Shortly before this the had encountered a giant stretch of land that was struck by a fire storm so everything was melted, charred, and destroyed. People are melted into the tar with their faces frozen in screams of agony. McCarthy uses so many words that can describe death in this short passage that it is hard not to think about how many people died from this cataclysmic event. The last sentence is particularly interesting to me because it places the father and son on a silent never ending road of death which to me says that their death is near and inevitable.
(Photo from http://media.photobucket.com/image/destroyed%20road%20corpses/sevenarts/conversations/006/morris37.jpg)

He was standing there checking the perimeter when the boy turned and buried his face against him. He looked quickly to see what had happened. What is it? he said. What is it? the boy shook his head. Oh Papa, he said. He turned and looked again. What the boy had seen was a charred human infant headless and gutted and blackening on the spit. He bent and picked the boy up and started for the road with him, holding him close. I'm sorry, he whispered. I'm sorry.
-McCarthy 167

This short passage takes the cake (and hopefully not the cake they found) as the most disturbing moment of this story. McCarthy has really been building up the amount of destruction and death in the tail end of the story. It feels like he wants the reader to literally be sick from it and realize how truly terrible of an event the apocalypse is.
(Photo from http://www.flickr.com/photos/pinksherbet/206812690/)
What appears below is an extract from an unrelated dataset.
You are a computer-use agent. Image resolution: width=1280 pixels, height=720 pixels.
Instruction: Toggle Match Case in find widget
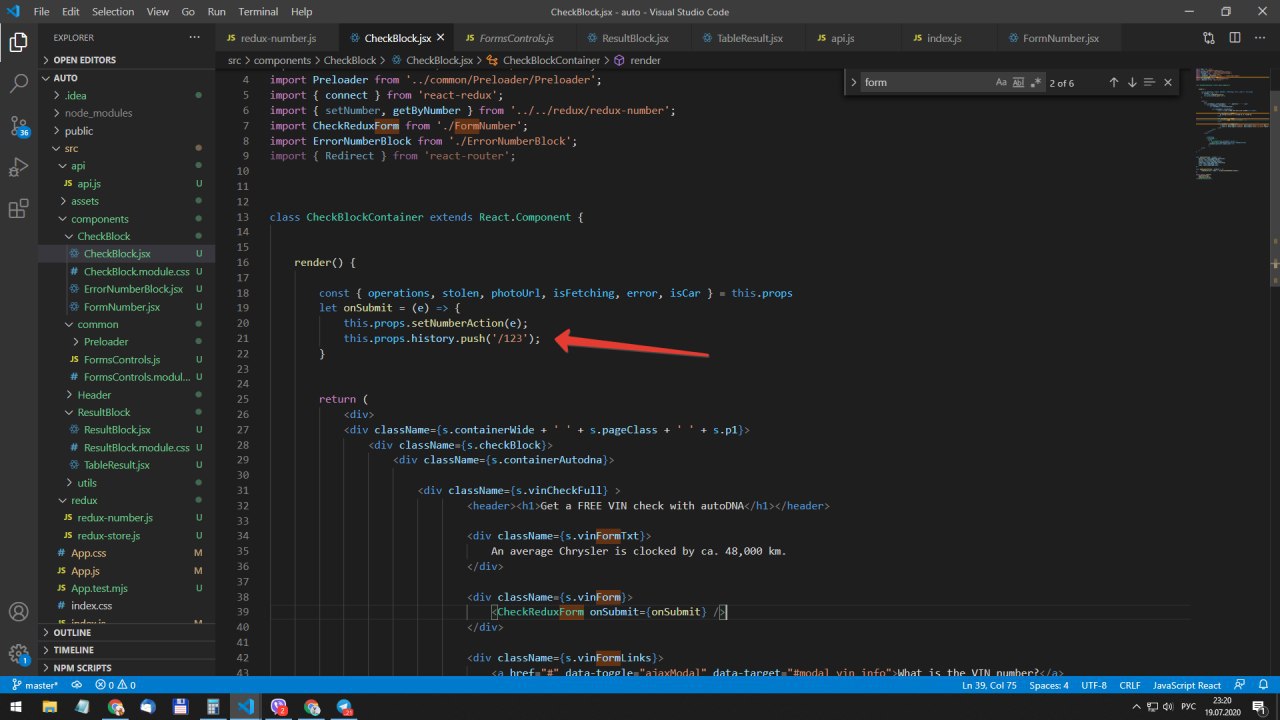click(1001, 83)
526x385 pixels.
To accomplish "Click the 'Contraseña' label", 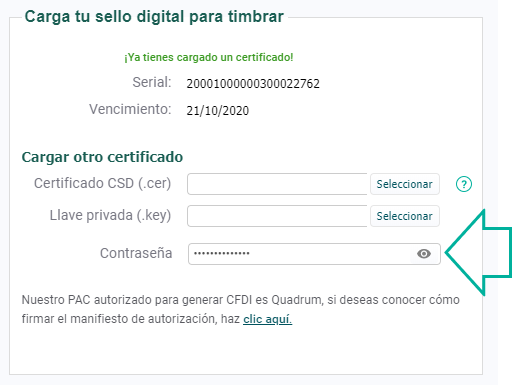I will click(x=136, y=253).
They trekked out along the crescent sweep of beach, keeping to the firmer sand below the tidewrack. They stood, their clothes flapping softly. Glass floats covered with a gray crust. The bones of seabirds. At the tide line a woven mat of weeds and the ribs of fishes in their millions stretching along the shore as far as eye could see like an isocline of death. One vast salt sepulchre. Senseless. Senseless.
-McCarthy 187

This description strikes me as an odd beauty that we haven't really seen in the story yet aside from the one occurrence of snow. The use of the word sepulchre makes me see it as if everything has been put to rest properly and while depressing, it is the way of life. It seems as if reaching the ocean has allowed them to accept that death is coming to them soon. The cycle of life is a beautiful thing, and now that they have almost completed the cycle this beauty is being shown through the ocean.